» Excerpted data
★ ★ ★ ★ ★
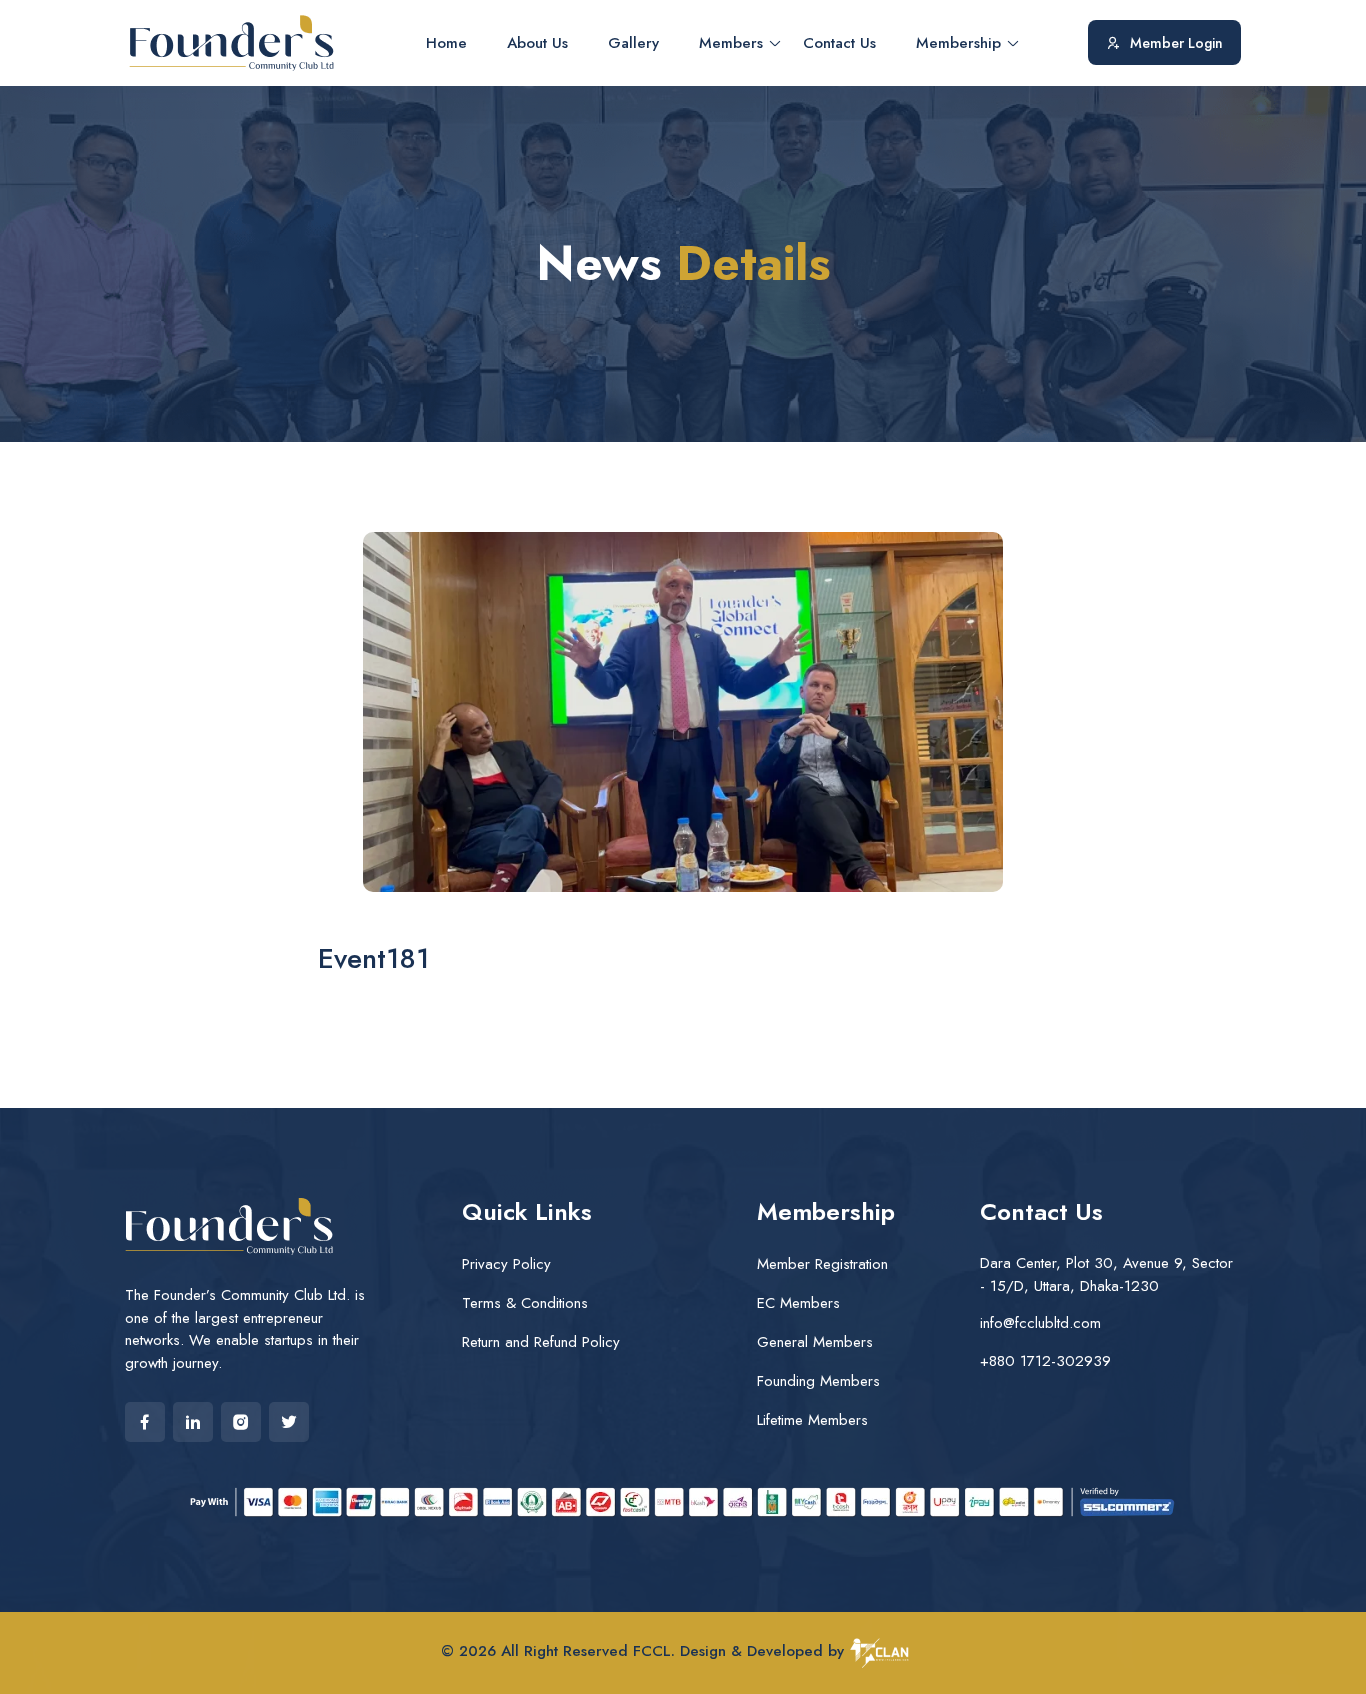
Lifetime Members (812, 1420)
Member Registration (822, 1264)
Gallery (633, 43)
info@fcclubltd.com (1040, 1323)
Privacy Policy (506, 1264)
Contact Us (839, 43)
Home (446, 43)
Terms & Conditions (525, 1303)
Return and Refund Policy (541, 1342)
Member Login (1176, 43)
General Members (815, 1342)
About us (537, 43)
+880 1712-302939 (1045, 1361)
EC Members (798, 1303)
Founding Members (818, 1381)
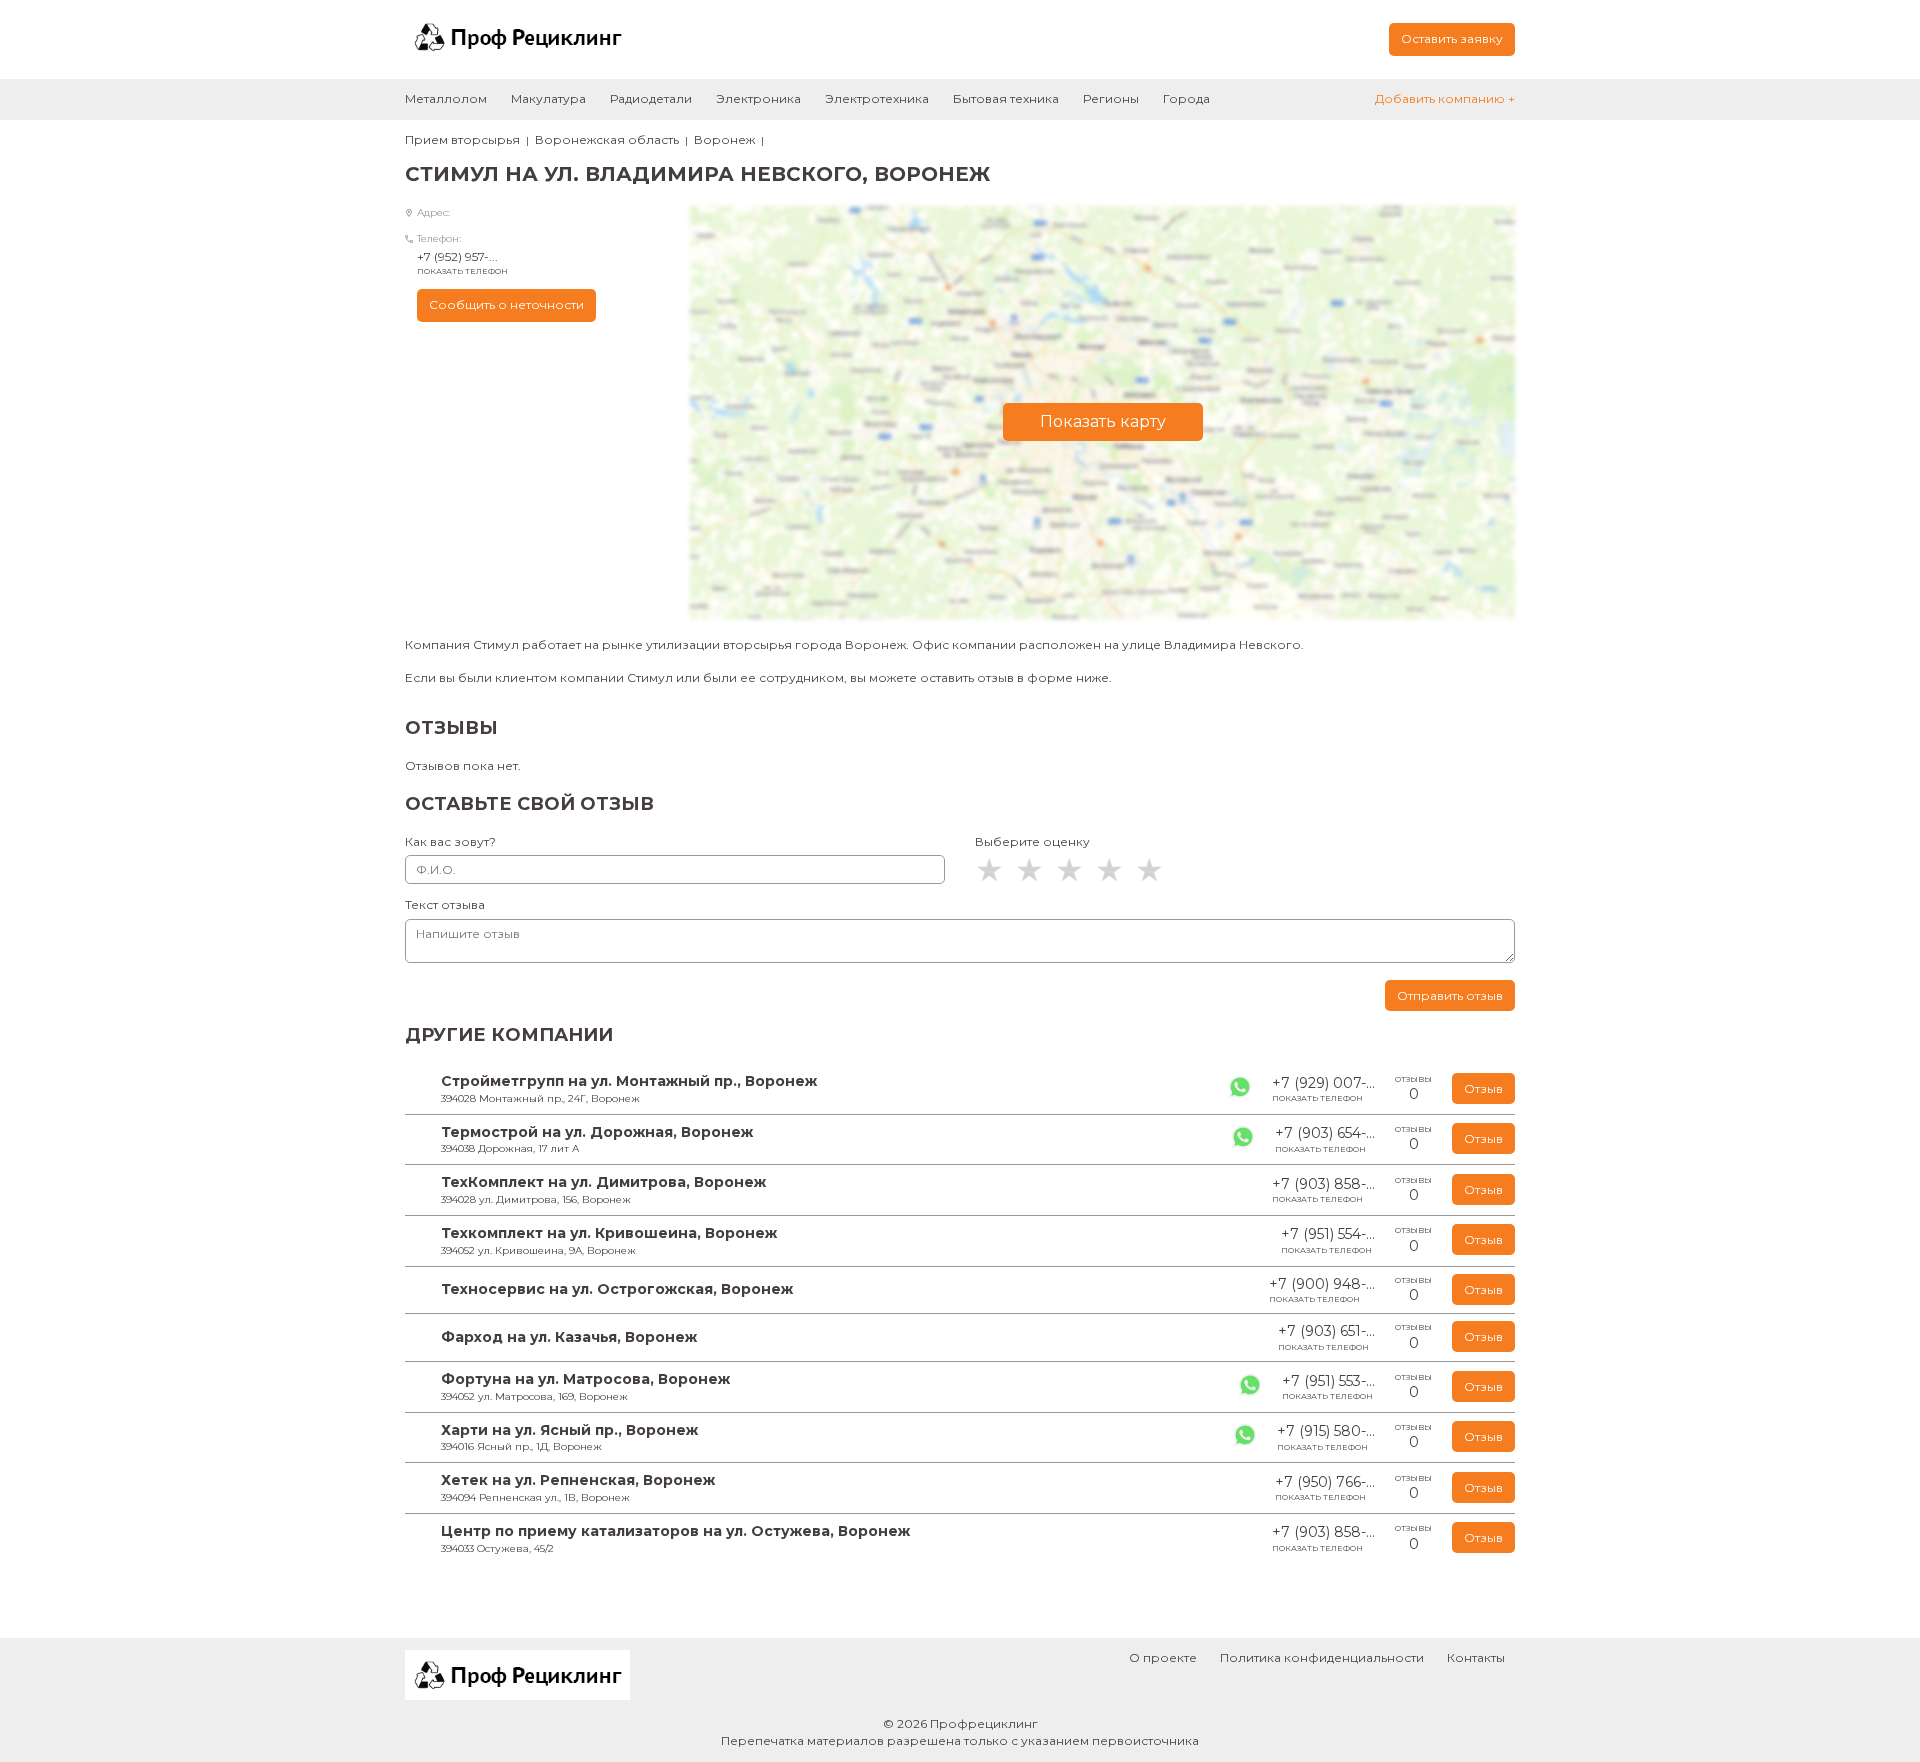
★ ★ ★ ★ ★
» Try it
In the records above, each line with the string "Members" should be copied.

» Solution below
Lifetime Members (812, 1420)
General Members (815, 1342)
EC Members (798, 1303)
Founding Members (818, 1381)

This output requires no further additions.